Messina

Deroga di 7 giorni per uscire dall’emergenza rifiuti

Approvato dalla Regione il piano presentato dal Comune. Messina potrà conferire in media 350 tonnellate di rifiutinella discarica di Motta Sant’Anastasia. Cosa accadrà poi?

Riapre la discarica di Motta S. Anastasia

Fumata bianca dalla riunione tecnica di Palermo: Messina potrà conferire nella discarica di Motta Sant’Anastasia per i prossimi sette giorni superando i limiti quantitativi imposti dall’ordinanza del 19 luglio firmata dal governatore siciliano Rosario Crocetta. L’Oikos ha dato il via libera al trasferimento maggiorato che dunque andrà oltre le 295 tonnellate imposte a livello regionale: saranno 350 le tonnellate al giorno che partiranno da Messina, una quota necessaria per smaltire l’immondizia in strada da giorni a cui si somma quella raccolta quotidianamente. «Abbiamo presentato il Piano per uscire da questa crisi evitabile, con tutti i numeri che riguardano la raccolta sul nostro territorio – ha spiegato il sindaco Renato Accorinti –, l’autorizzazione a superare i limiti imposti è stata ottenuta, quattro ruspe sono già in funzione, grazie anche all’ausilio del Dipartimento di Protezione civile del Comune, per togliere la spazzatura dalle strade quanto prima. Non ci sarà bisogno di altri provvedimenti straordinari. In pochi giorni si potrà tornare alla normalità, che per noi però è ancora diversa da quella attuale». E superata questa fase? Non si rischia permanente di ricadere nell’emergenza? «Riusciremo a rispettare le soglie prefissate, portando avanti ciò su cui da tempo lavoriamo, a cominciare dal porta a porta che migliorerà nettamente la gestione. Con la differenziata siamo già passati in poco tempo dal 3 al 14%, le scuole stanno portando avanti un grande percorso educativo-formativo. Raccoglieremo i frutti».
++++++
- CONSEGNA:
Prosegui il brano sull'emergenza rifiuti a Messina a partire dalla frase che lo chiude.

- RIGHE ELENCATE:
++++++
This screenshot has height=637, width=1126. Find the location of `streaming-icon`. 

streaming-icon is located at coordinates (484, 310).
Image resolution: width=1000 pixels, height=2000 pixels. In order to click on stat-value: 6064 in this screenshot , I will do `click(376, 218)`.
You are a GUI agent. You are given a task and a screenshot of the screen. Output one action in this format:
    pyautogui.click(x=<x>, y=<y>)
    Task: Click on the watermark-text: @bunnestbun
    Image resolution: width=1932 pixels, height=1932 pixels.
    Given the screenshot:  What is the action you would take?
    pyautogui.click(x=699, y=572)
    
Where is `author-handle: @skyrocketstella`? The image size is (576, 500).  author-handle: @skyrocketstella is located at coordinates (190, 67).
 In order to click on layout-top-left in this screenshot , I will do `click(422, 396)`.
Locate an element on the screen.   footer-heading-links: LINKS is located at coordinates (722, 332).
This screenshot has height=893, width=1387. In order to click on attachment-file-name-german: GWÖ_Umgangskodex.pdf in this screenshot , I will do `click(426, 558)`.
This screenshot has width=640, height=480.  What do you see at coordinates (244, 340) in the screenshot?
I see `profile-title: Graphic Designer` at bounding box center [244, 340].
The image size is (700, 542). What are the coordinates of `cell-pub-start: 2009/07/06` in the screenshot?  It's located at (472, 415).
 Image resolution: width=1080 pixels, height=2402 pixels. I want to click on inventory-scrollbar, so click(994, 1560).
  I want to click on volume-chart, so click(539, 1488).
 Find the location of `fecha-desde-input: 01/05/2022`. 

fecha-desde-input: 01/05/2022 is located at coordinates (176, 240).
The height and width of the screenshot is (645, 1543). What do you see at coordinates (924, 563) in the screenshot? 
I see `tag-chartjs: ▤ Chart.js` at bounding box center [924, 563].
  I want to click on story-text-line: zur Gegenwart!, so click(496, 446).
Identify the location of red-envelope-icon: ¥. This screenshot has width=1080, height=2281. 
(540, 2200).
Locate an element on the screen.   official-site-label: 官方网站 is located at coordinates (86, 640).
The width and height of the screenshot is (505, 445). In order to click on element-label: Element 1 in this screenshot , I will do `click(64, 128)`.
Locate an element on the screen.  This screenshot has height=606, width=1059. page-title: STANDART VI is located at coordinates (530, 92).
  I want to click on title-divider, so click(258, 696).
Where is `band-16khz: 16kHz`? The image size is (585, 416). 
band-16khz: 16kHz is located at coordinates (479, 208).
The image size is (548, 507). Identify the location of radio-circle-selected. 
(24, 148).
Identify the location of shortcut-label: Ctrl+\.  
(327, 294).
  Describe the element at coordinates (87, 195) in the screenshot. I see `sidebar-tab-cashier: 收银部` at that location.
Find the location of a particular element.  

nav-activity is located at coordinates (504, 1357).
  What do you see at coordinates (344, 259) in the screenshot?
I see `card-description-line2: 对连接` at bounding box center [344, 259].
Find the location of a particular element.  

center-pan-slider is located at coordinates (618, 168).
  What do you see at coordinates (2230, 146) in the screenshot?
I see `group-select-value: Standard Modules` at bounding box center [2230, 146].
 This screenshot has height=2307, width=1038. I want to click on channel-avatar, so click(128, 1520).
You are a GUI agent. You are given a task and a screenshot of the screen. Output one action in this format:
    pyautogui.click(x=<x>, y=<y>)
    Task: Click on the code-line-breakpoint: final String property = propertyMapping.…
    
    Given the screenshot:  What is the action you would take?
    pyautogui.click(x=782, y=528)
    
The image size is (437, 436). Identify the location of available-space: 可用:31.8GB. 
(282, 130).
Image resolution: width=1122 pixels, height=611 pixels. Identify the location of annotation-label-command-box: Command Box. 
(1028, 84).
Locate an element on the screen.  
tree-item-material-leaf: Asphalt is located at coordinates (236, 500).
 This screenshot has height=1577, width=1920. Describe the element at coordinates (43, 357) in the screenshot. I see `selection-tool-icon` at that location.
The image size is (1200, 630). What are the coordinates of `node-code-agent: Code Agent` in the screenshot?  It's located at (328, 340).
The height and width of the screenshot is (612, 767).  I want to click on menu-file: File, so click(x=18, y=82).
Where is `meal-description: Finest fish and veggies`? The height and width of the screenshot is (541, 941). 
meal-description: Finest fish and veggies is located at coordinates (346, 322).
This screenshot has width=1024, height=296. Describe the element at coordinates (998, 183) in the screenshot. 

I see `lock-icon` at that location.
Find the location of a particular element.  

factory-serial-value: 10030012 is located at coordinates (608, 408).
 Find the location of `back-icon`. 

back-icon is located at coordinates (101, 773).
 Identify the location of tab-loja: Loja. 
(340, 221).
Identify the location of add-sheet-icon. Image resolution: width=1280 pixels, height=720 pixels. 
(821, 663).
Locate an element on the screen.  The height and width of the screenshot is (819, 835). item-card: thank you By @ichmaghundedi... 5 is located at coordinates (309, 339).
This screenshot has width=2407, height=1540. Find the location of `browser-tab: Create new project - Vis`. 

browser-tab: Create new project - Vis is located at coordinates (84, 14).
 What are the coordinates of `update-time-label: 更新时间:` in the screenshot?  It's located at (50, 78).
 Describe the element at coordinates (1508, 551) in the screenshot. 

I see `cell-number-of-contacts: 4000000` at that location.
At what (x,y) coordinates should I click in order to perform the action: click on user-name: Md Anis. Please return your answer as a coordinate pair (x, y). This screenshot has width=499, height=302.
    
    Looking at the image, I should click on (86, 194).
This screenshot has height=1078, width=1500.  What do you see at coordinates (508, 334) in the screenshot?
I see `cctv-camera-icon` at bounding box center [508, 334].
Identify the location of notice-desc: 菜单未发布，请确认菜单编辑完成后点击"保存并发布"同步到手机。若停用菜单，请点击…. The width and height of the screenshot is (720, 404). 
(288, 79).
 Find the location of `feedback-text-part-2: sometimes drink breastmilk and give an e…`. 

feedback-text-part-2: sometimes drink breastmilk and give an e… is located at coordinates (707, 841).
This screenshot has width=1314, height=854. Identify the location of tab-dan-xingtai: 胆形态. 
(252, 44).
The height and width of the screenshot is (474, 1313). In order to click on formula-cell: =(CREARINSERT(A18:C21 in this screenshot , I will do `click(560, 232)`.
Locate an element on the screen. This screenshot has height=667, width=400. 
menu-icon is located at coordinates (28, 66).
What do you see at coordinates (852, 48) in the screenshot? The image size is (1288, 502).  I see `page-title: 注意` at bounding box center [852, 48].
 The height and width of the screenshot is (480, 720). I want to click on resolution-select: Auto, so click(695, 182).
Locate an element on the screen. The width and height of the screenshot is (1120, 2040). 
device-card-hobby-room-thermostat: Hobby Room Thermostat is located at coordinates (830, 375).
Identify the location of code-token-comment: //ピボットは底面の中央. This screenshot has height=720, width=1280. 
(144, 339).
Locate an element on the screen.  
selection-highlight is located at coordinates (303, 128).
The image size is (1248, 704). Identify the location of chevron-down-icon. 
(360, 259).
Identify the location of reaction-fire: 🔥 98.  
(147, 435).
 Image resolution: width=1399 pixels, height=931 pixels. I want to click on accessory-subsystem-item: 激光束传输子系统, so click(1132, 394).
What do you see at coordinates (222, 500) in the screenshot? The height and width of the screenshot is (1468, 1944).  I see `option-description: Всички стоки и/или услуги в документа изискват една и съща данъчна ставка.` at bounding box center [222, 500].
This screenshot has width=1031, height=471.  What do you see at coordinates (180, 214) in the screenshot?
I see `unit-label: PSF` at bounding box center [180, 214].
++++++
- RISPOSTA:
Il primo cittadino si difende dalle accuse di avere contribuito all’ennesima crisi igienico-sanitaria che ha coinvolto la città, ma in questa occasione, non va dimenticato, anche molti altri comuni del comprensorio oltre agli altri capoluoghi: «Se non ci avessero fermato sulla realizzazione dell’impianto di biostabilizzazione non ci troveremmo in questa condizione – ha affermato –, è trascorso invano un anno per poi dirci che era tutto regolare. Siamo stati bloccati da scorrettezze e falsità, chi ha screditato deve dircelo in faccia, uno ad uno, che la struttura non rispetta le norme».

Accorinti rilancia la possibilità, annunciata dall’assessore Daniele Ialacqua, di dotare il territorio di almeno un mezzo di separazione “diretta” tra il secco e l’umido, che produrrebbe importanti risparmi e renderebbe anche più snello il procedimento di smaltimento. «Nel masterplan abbiamo inserito anche l’impianto per l’umido da installare al depuratore di Mili», ha aggiunto il sindaco. Che poi ci tiene ad annunciare una visita del ministro Gian Luca Galletti a settembre: «Ha assunto un preciso impegno e dovrà rispettarlo, sarà l’occasione per discutere delle carenze sul piano dell’impiantistica, un problema che non riguarda solo Messina ma tutta la Sicilia. Occorre attivare un percorso virtuoso che porti i cittadini a pagare di meno e i comuni a risparmiare, anzi a guadagnare per potere investire».